§ **Problem requirements**
All of the entries should be restated word for word, but without their pictures.

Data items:
━━━━━━━━━━

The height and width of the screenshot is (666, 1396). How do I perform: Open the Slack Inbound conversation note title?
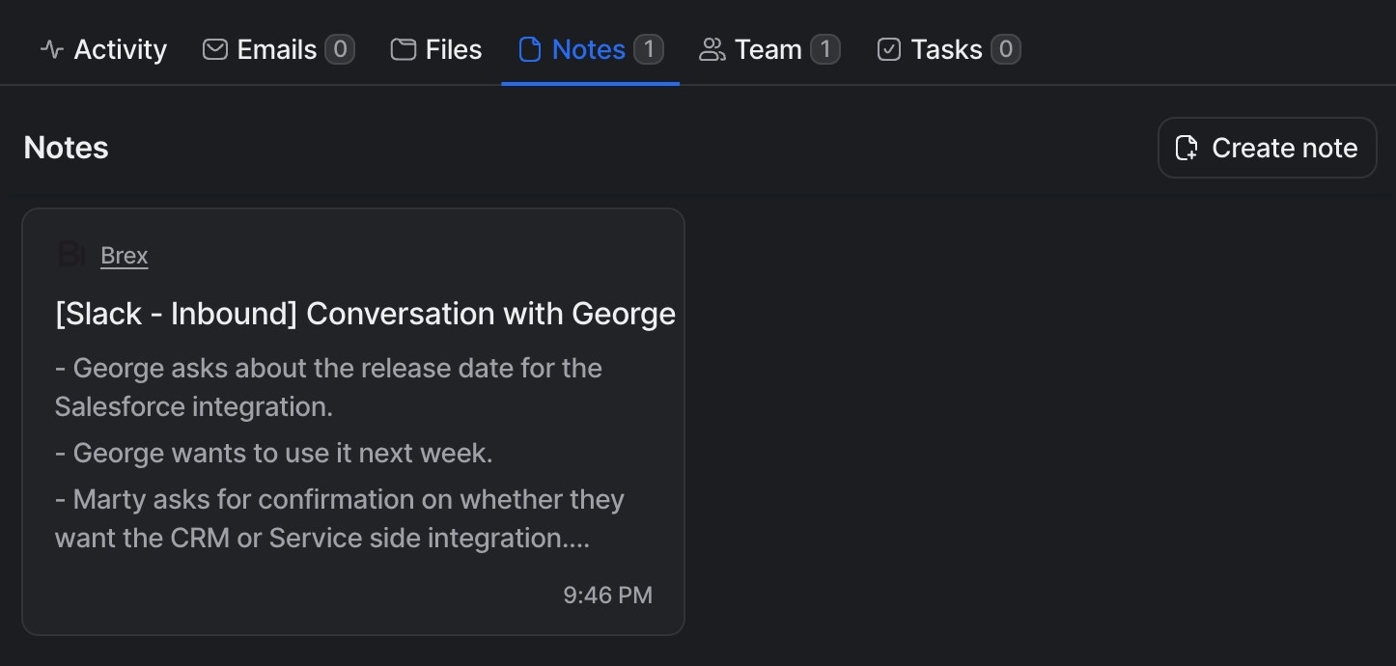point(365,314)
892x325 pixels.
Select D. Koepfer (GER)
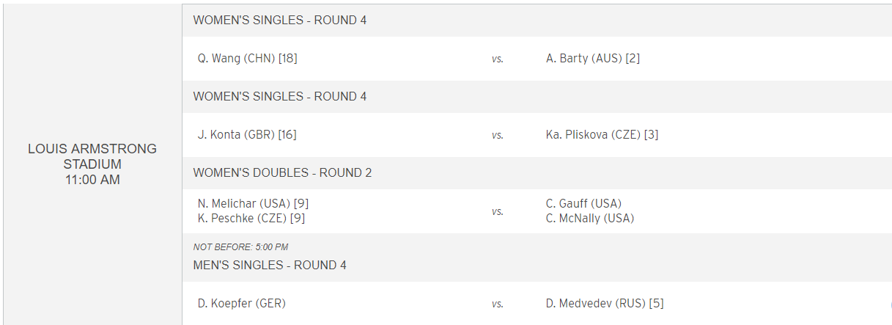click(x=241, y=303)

━━━━━━━━━━

§ **Task answer**
The height and width of the screenshot is (666, 1396). How do I perform: Open the Slack Inbound conversation note title?
point(365,314)
892x325 pixels.
Select D. Koepfer (GER)
click(x=241, y=303)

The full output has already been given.